The latest release of the Rental Affordability Index finds the Australian rental crisis is getting worse, spreading from capital cities to regional areas.
The findings show little to no affordable options for vulnerable renters in Australia, including pensioners and single parents.
The Rental Affordability Index – published annually by SGS Economics and Planning, National Shelter, Brotherhood of St Laurence and Beyond Bank – shows that rental affordability has worsened in all major Australian cities and regions, except for Hobart and Canberra.
Increased housing demand in certain regional areas brought on by COVID-19 related population moves has seen rental prices spike to unaffordable heights across the country.
Regional Queensland is now the least affordable place of all regions and capital cities, with average rentals at $553 per week, costing 30 per cent of the average income, a figure that meets the threshold for rental stress.
A similar decline in affordability is seen across regional areas in all other states, except for Tasmania.
According to Ellen Witte, Principal and Partner at SGS Economics and Planning and lead author and analyst of the report:
Unaffordability has spread from the cities well into the regions. Households will have to live further away from where the jobs are to access affordable rents, and businesses are struggling to find workers.
The Rental Affordability Index finds that renters in every capital city are in a worse position than they were in 2019, before the start of the pandemic.
Greater Sydney has caught up to Greater Hobart as the least affordable rental housing market in the nation, posting its worst result since 2017. In Greater Sydney, the average renting household is now spending 29 per cent of their income on rent, with the average rental costing $650 a week. Ellen Witte, says:
This is a social challenge but also a deep economic problem. Key workers in critical industries are travelling further and further and being priced out of their city. We need a serious plan to provide the right housing at the right price to people who really need it. And we need to back that up, by supporting and empowering renters, not just homeowners.
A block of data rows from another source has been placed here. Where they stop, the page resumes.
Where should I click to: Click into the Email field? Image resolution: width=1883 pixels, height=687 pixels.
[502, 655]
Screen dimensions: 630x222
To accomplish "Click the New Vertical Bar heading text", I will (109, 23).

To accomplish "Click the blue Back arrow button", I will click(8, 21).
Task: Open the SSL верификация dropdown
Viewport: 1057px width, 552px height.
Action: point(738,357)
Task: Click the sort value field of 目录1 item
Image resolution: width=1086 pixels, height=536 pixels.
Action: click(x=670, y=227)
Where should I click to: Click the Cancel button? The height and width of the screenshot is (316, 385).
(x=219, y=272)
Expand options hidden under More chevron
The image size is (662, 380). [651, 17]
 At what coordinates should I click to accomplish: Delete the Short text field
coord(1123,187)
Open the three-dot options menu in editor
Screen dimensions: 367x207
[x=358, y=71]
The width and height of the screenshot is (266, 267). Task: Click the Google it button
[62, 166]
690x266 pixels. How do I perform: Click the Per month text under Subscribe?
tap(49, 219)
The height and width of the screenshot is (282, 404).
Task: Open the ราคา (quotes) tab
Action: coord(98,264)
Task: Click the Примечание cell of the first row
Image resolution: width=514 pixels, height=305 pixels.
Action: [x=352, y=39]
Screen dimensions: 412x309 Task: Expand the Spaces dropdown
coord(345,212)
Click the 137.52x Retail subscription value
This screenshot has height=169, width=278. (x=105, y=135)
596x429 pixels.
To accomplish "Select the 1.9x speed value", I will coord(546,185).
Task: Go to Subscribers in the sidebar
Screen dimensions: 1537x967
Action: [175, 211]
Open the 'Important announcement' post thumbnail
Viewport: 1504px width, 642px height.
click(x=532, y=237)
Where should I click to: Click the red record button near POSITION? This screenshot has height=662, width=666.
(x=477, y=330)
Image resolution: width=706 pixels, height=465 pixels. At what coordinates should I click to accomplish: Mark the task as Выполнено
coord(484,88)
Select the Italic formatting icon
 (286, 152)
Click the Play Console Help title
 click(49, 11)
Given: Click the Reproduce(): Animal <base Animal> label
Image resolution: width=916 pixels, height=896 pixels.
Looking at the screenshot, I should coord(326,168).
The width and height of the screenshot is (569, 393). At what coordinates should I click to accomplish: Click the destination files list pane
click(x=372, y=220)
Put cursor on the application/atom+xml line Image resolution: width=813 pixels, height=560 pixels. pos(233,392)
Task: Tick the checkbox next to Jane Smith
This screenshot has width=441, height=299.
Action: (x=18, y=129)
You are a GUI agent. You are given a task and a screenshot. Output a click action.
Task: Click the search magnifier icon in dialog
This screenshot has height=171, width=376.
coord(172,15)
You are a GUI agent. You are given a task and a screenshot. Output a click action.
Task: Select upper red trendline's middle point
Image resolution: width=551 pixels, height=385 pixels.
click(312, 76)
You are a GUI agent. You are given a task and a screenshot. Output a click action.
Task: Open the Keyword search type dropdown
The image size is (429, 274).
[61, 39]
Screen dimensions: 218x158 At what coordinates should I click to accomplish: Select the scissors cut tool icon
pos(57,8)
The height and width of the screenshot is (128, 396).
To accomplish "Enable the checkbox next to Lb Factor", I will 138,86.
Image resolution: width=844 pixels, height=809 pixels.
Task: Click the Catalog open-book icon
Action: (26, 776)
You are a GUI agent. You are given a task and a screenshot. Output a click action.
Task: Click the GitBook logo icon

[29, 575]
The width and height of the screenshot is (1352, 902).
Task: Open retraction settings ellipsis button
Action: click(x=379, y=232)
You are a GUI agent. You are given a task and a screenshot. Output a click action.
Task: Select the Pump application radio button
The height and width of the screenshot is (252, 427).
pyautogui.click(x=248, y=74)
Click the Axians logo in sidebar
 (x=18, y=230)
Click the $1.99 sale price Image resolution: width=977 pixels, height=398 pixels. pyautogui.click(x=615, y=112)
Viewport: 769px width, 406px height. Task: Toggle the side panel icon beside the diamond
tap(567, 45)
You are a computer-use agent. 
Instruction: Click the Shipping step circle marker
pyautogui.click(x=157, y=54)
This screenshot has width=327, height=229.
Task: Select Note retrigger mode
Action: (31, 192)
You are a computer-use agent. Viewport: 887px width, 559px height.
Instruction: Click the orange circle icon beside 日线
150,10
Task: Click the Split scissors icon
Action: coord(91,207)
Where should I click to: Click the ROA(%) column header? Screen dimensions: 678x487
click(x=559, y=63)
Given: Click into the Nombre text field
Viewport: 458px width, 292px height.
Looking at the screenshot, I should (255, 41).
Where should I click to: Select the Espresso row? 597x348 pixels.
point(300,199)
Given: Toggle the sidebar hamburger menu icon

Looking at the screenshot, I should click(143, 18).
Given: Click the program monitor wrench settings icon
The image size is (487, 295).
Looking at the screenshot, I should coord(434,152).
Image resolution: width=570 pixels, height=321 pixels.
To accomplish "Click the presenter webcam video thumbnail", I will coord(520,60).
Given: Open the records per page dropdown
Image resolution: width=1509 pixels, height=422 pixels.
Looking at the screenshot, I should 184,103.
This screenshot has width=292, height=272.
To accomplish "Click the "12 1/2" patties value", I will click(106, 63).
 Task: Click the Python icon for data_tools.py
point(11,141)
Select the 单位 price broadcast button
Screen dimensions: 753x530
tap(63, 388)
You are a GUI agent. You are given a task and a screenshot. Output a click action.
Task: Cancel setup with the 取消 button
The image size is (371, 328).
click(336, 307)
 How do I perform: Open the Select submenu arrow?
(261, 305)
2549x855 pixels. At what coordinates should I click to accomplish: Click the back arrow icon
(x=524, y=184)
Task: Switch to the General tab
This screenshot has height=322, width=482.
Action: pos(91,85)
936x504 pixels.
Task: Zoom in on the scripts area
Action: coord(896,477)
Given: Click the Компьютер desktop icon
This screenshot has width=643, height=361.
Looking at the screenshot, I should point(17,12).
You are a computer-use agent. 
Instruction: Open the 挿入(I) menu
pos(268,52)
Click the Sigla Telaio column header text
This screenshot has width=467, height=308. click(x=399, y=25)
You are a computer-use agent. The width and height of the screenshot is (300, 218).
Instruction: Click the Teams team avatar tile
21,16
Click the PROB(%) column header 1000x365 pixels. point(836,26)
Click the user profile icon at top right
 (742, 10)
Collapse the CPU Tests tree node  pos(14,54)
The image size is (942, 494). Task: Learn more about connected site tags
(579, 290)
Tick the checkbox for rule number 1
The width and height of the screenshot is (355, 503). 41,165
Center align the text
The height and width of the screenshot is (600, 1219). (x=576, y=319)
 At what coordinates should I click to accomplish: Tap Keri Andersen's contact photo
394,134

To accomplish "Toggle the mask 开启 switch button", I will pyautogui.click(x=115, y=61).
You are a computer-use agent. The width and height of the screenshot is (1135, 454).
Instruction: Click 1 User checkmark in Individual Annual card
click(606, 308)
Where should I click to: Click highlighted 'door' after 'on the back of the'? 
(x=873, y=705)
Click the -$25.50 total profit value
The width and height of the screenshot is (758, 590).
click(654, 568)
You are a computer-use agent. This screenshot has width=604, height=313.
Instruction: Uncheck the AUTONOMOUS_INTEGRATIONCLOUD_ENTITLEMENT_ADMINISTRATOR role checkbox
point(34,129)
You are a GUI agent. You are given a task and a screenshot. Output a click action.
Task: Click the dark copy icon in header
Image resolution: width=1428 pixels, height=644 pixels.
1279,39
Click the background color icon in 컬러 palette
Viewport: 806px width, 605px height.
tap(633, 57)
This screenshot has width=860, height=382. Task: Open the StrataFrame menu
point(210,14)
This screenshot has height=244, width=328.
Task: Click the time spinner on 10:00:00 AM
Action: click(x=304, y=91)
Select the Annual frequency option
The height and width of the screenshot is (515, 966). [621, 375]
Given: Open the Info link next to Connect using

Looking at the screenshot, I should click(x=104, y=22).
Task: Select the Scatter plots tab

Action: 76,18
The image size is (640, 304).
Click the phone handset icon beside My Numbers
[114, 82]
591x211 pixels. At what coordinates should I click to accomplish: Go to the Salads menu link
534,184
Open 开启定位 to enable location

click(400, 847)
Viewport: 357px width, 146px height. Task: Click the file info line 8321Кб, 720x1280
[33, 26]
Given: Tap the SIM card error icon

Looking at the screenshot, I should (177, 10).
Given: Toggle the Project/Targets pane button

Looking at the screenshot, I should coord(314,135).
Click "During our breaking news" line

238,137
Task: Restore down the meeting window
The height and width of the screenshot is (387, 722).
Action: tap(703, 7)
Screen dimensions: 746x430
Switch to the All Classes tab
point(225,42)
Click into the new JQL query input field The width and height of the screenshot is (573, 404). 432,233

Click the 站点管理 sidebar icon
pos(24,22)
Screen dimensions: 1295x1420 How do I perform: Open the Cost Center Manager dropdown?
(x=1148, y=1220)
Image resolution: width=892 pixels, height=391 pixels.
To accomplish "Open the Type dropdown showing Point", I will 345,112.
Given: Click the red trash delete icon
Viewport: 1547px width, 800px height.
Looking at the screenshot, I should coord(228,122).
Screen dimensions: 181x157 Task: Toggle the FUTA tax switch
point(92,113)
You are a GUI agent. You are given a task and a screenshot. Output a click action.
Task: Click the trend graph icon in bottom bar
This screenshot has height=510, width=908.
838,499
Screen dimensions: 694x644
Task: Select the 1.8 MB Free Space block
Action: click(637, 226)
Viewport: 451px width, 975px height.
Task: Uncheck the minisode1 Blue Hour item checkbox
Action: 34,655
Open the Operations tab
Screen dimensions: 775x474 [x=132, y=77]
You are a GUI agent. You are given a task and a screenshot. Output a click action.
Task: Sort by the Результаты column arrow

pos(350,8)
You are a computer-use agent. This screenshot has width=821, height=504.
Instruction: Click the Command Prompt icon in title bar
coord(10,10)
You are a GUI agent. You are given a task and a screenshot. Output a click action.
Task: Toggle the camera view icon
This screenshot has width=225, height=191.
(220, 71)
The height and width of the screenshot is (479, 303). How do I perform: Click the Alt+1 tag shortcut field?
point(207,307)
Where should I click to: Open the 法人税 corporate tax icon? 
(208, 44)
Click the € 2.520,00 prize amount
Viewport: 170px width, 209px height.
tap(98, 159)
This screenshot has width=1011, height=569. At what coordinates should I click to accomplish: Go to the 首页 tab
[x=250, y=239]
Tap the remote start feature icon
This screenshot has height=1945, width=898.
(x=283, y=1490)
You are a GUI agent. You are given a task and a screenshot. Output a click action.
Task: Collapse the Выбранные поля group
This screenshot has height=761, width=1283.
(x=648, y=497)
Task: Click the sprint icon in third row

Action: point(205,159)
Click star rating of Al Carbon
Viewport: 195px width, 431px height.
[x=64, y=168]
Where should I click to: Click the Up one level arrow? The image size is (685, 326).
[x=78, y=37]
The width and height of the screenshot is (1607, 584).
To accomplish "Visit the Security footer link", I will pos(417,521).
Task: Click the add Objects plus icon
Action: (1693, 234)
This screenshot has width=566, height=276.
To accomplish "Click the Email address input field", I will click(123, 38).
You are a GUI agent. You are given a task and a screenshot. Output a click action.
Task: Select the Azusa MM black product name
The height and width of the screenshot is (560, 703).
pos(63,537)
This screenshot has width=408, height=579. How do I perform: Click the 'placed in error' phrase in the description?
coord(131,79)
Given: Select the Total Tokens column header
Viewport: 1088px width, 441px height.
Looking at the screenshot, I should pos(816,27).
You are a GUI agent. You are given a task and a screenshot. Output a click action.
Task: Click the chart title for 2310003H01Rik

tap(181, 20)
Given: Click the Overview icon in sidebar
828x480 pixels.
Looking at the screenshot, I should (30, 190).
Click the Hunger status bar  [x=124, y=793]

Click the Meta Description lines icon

Rental affordability becomes even more of a challenge for households on low to moderate incomes. The escalating rental costs have surpassed the increments in JobSeeker allowances. According to the Rental Affordability Index, a single person on the JobSeeker allowance must spend more than 75 per cent of their income to rent a one-bedroom apartment in any capital city.
Rental Affordability Index for a person on JobSeeker payments, capital cities, 2013-2023
The Australian rental market is unforgiving for the elderly too. Our estimates show that a one-bedroom dwelling in metropolitan and regional areas is severely unaffordable for single pensioners, requiring 50 per cent or more of their income to be spent on rent.
Ellen Witte, says:
This downward spiral has now reached the point where very few affordable long-term rentals are on offer. We need to address this problem from multiple angles. This means expanding social and affordable housing investment, rethinking how we use tax subsidies for housing and strengthening renters’ rights.
The Rental Affordability Index measures a typical household's annual income relative to their annual rent. If a household is spending more than 30 per cent of the income on rent, they are in ‘rental stress’. Rental stress means that a household can no longer afford other necessities – like education, energy or food – because their money goes to rent instead.
In 2019 -20, 42 per cent of all low-income households were in rental stress compared to 35 per cent in 2008. Given that the number of private renters is increasing, if significant steps are not taken, this decline in affordability will only worsen, leaving more and more people in vulnerable rental situations.